DDoS attacks and real-world consequences

DDoS attacks have long been known as some of the most devastating attacks on the internet. Even so, well, the consequences always seemed to boil down to dollars and cents. Even when a major attack costs a corporation millions of dollars there’s still a bit of relief in being able to say hey, it’s just downtime, it’s just money, what’s the big deal?

For most of history, DDoS attacks have been things that – other than that price tag – can’t escape beyond the boundaries of the internet to cause real-world chaos and consequences.

Times have changed, however. The world is more connected than ever and because of that connectivity it’s never been so at risk. The consequences of DDoS attacks are extending far beyond cyberspace, and it turns out downtime is a very big deal when it comes to infrastructure like a power grid.

Denial of essential services

A distributed denial of service attack or DDoS attack has been, for quite some now, a go-to attack type for cybercriminals of all kinds. When a website or online service shuts out legitimate users due to a DDoS-induced downtime it causes immediate frustration, an immediate loss of revenue, an immediate disruption to business processes and immediate attention on social media and in the traditional media as well as a long-term loss of loyalty in users and customers that could prove to be the most costly consequence of all. This makes DDoS attacks attractive weapons to businesses looking to gain competitive advantage, activists trying to make a political statement, “entrepreneurs” trying to make money from DDoS ransom notes, shady investors trying to manipulate cryptocurrency values, and of course professional attackers who do the dirty work for all of the above either with targeted contract attacks or basic DDoS for hire services.
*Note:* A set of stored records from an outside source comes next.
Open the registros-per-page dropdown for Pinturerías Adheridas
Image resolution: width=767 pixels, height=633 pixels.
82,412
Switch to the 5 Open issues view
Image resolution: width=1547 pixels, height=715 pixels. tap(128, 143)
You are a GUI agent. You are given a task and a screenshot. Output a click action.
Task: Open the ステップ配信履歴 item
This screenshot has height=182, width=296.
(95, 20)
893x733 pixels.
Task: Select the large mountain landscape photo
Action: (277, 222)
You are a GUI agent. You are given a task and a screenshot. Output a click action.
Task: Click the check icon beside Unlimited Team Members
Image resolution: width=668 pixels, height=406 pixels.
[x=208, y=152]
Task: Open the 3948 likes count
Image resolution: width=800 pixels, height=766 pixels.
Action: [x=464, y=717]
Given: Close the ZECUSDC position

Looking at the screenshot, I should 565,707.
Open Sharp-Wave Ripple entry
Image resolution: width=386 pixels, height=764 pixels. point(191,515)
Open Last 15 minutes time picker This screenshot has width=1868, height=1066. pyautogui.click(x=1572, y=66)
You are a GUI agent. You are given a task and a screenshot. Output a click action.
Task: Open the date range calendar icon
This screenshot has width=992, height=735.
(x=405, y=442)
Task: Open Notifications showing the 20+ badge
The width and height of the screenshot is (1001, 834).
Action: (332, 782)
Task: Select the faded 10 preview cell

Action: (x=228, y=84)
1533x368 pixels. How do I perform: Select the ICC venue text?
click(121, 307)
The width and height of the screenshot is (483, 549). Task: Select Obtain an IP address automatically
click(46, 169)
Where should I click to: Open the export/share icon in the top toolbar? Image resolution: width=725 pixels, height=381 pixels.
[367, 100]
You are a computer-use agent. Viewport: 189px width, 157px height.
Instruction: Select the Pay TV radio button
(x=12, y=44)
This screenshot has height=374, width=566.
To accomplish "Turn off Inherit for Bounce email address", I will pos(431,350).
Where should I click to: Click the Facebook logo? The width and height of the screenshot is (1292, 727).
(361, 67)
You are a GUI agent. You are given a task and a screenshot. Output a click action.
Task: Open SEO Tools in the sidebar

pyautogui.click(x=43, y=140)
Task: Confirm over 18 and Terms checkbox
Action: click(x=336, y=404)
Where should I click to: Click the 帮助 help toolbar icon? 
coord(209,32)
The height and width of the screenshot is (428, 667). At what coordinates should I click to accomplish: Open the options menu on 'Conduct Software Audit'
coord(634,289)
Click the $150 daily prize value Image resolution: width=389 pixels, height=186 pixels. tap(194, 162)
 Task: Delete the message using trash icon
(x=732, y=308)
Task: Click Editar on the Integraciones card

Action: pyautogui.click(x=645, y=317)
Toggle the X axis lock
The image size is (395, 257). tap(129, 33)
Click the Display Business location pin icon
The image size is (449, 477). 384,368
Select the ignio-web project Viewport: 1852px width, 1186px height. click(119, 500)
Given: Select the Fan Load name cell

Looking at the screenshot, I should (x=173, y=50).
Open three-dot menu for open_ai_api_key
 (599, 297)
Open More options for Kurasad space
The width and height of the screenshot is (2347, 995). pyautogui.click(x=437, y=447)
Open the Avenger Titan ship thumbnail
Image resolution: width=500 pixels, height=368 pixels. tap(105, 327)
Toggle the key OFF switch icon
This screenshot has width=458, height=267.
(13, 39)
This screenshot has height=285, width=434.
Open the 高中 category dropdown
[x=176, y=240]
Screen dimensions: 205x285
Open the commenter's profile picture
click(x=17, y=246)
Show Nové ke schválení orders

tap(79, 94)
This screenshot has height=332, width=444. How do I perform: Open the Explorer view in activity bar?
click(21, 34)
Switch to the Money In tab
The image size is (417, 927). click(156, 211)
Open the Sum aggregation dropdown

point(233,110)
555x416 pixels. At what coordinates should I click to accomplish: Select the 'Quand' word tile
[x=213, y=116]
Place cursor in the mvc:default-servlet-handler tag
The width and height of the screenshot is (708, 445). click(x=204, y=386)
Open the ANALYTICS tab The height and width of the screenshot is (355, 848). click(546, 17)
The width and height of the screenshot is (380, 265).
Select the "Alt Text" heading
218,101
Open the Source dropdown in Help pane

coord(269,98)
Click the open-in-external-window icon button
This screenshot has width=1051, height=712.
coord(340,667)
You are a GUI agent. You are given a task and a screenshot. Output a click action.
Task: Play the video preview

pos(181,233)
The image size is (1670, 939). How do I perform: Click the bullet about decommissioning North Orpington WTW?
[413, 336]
Devastating though they may be for the victim (and costly, as mentioned, with per hour costs typically landing between $20,000 and $100,000) it wasn’t until the last few years that the world began to see what these attacks are truly capable of.

In January of 2016 the Ukranian power grid was hit with a distributed denial of service attack that left 100,000 people without power. The Estonian, Latvian and Lithuanian power grids have also been the targets of DDoS attacks. These attacks have been more limited in scope than the one that hit the Ukraine, and experts believe it is because these attacks are being used to probe for vulnerabilities that could be exploited in larger attacks. For all of the above attacks, the finger of blame has been squarely pointed at Russia, and there is every indication that Russia is ready and able to aim a massive attack at the US power grid.

The idea of a sustained attack on a power grid is a terrifying thing, not just because of the chaos it would cause in the economy and the disruption it would represent to every day life, but because if it were timed to coincide with a deep cold or other risky environmental condition, it could kill.

DDoS attacks have also been used stop or delay trains in both Sweden and Denmark, and security researchers fear for critical infrastructure entities including other transportation systems, oil and gas refineries, power plants, water and waste control facilities including dams and telecommunications. Critical infrastructure is vulnerable to these attacks in large part due to a process control software application called SCADA which represents a centralized target that requires as close to 100% uptime as possible.

As security researchers grapple with what can be done to stop these potential attacks, the rest of us have to grapple with the idea that a DDoS attack could cause a dam to fail, causing immense flooding and loss of life, or render critical communications systems in a petrochemical plant useless while malicious code attempts to trigger an explosion. This is the connected world we live in.

Acts of cyberwarfare

In 2016 the North Atlantic Treaty Organization (NATO) officially declared cyberspace a domain of warfare, meaning a cyberattack against a member nation could be considered an act of war by the organization. This paves the way for a response that could range from the retaliatory use of cyber weaponry all the way up to an armed response. Since the declaration, nations all over the globe have been rushing to update guidelines that clarify the justification for using cyber weaponry or responding to cyberattacks with force.

While the idea of an invasion in response to a DDoS attack could seem shocking on the surface, with the DDoS capabilities nation states have already demonstrated against critical infrastructure, these declarations and guidelines are becoming increasingly necessary as the so-called war of the future fought in cyberspace inches closer and closer to being the war of right now. With human lives in the balance, the devastation of DDoS attacks is no longer limited to downtime and dollars.